Ausstellung 12.9.19–6.4.20: Berlinische Galerie

Bettina Pousttchi: <i>In Recent Years</i>. Ausstellung in der Berlinischen Galerie, 12.9.2019–6.4.2020. Foto © Alexander Kilian
Bettina Pousttchi: In Recent Years. Ausstellung in der Berlinischen Galerie, 12.9.2019–6.4.2020. Foto © Alexander Kilian
FLEXION / REFLEXION

Rezension zu Bettina Pousttchis Ausstellung In Recent Years in der Berlinischen Galerie

Eine weißes Muster aus vertikalen, horizontalen und diagonalen Linien bedeckt derzeit die Glasfassade der Berlinischen Galerie. Die strukturelle Strenge erinnert an Fachwerk, gleichzeitig könnte das Ornament in seiner Feinheit und der Art, wie Linien in Punkten zusammenkommen, auch auf textile Spitze verweisen. Vor allem das Motiv der Raute hebt sich als geometrische Einheit hervor – eine wiederkehrende Form auch in orientalischen Kulturen.
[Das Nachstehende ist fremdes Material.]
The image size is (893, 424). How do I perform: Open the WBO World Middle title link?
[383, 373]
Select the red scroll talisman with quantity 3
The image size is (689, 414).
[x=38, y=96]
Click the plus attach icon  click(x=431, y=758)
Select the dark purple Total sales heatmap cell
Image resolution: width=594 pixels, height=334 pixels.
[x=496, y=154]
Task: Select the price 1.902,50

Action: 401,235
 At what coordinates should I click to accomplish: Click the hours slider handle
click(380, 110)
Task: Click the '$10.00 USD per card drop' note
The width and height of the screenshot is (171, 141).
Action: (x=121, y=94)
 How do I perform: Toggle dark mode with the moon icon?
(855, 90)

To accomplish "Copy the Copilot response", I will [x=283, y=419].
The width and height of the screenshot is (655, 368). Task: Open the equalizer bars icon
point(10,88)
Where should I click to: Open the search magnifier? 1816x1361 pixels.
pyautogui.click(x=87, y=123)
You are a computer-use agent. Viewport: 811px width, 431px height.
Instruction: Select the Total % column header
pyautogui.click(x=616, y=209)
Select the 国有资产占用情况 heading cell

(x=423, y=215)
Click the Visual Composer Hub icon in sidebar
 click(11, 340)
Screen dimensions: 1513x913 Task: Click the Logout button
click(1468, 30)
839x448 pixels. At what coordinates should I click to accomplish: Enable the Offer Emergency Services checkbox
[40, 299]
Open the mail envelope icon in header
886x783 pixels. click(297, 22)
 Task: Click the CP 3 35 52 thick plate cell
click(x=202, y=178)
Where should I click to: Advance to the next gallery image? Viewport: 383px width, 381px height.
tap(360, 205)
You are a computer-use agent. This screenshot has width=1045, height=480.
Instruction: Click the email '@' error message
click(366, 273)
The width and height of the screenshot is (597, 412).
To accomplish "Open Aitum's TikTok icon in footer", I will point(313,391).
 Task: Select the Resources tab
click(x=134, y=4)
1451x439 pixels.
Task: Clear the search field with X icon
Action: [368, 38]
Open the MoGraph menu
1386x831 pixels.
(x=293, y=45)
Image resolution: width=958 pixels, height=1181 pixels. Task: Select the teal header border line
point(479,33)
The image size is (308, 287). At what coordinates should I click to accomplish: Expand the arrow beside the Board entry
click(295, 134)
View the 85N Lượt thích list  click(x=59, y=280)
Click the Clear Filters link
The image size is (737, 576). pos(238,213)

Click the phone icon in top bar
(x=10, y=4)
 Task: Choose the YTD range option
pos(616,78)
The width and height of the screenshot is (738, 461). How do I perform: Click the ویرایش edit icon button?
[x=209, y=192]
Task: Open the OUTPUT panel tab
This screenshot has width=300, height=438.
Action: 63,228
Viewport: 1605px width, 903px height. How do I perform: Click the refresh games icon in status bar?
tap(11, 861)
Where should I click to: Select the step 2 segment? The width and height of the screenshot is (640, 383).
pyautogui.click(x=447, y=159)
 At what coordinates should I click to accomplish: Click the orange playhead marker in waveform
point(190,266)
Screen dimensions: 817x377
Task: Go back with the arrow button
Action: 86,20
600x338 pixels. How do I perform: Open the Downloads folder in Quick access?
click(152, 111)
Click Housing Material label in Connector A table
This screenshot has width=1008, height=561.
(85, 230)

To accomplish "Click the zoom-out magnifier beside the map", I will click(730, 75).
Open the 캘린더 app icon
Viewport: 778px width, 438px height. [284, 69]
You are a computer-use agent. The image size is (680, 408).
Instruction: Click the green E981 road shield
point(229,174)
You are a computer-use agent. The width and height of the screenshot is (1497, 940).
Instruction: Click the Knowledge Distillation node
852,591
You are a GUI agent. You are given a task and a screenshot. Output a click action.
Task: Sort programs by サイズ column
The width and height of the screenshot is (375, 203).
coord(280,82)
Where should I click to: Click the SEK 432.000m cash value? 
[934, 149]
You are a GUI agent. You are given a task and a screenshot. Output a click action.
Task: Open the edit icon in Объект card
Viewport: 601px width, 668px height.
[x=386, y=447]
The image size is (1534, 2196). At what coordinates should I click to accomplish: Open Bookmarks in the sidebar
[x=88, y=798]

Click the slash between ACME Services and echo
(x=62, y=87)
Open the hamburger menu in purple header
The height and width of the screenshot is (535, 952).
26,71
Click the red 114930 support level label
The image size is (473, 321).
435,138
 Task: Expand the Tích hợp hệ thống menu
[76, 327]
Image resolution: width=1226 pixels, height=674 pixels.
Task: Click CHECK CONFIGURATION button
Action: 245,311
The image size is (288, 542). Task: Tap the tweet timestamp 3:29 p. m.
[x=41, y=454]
Berlin Window ist der Name dieser ortsspezifischen Arbeit, die die in Berlin lebende Künstlerin Bettina Pousttchi (*1971) im Rahmen ihrer Ausstellung In Recent Years in der Berlinischen Galerie zeigt. Ihre ornamentale Fassadengestaltung ist ein Störelement in der sonst klaren, kubistischen Formensprache des Gebäudes – ein vor rund fünfzehn Jahren getätigter Umbau eines ehemaligen Glaslagers der 1960er-Jahre zum Museum. Mit ihrer Arbeit lenkt Pousttchi den Blick auf den urbanen und historischen Kontext und befragt die Architektur danach, wie sie kulturelle Identität repräsentiert, und vor allem welche.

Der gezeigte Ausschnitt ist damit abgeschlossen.